The thread-local data was previously smaller than a cacheline, so it was
possible for multiple thread's thread data to be allocated on the same
cacheline and cause false sharing.

I measured the offcore_response.all_data_rd.l3_hit.hitm_other_core
perf counter in a read-only workload with 16 threads executing a
read-only workload against a URCU-protected split-list set. Before, I
saw about 5.6M events per second. After, I saw basically none.

Additionally, 'perf c2c' showed a lot of cache-line bouncing in the URCU
read side critical section before, but now shows none.
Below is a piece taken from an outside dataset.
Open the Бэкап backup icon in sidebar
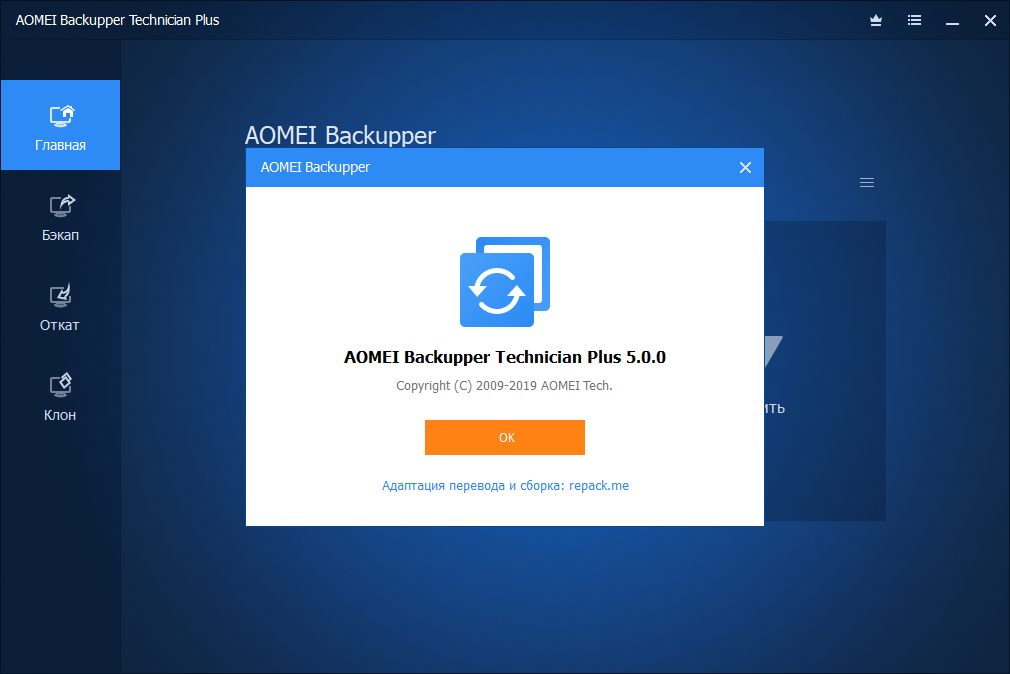Screen dimensions: 1010x674 click(x=61, y=205)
I benchmarked the above read-only workload on a machine with 88 logical
cores (Intel(R) Xeon(R) CPU E5-2699 v4 @ 2.20GHz) and 88 threads, and
the performance improved more than 2x.

Fixes issue #75
---
 cds/urcu/details/gp_decl.h | 2 ++
 1 file changed, 2 insertions(+)

diff --git a/cds/urcu/details/gp_decl.h b/cds/urcu/details/gp_decl.h
index 52592c8a..dcfe0a22 100644
--- a/cds/urcu/details/gp_decl.h
+++ b/cds/urcu/details/gp_decl.h
@@ -34,6 +34,7 @@
 #include <cds/urcu/details/base.h>
 #include <cds/details/static_functor.h>
 #include <cds/details/lib.h>
+#include <cds/user_setup/cache_line.h>
 
 //@cond
 namespace cds { namespace urcu { namespace details {
@@ -45,6 +46,7 @@ namespace cds { namespace urcu { namespace details {
     template <> struct thread_data<tag_> { \
         atomics::atomic<uint32_t>        m_nAccessControl ; \
         thread_list_record< thread_data >   m_list ; \
+        char pad_[cds::c_nCacheLineSize]; \
         thread_data(): m_nAccessControl(0) {} \
         explicit thread_data( OS::ThreadId owner ): m_nAccessControl(0), m_list(owner) {} \
         ~thread_data() {} \
-- 
2.34.1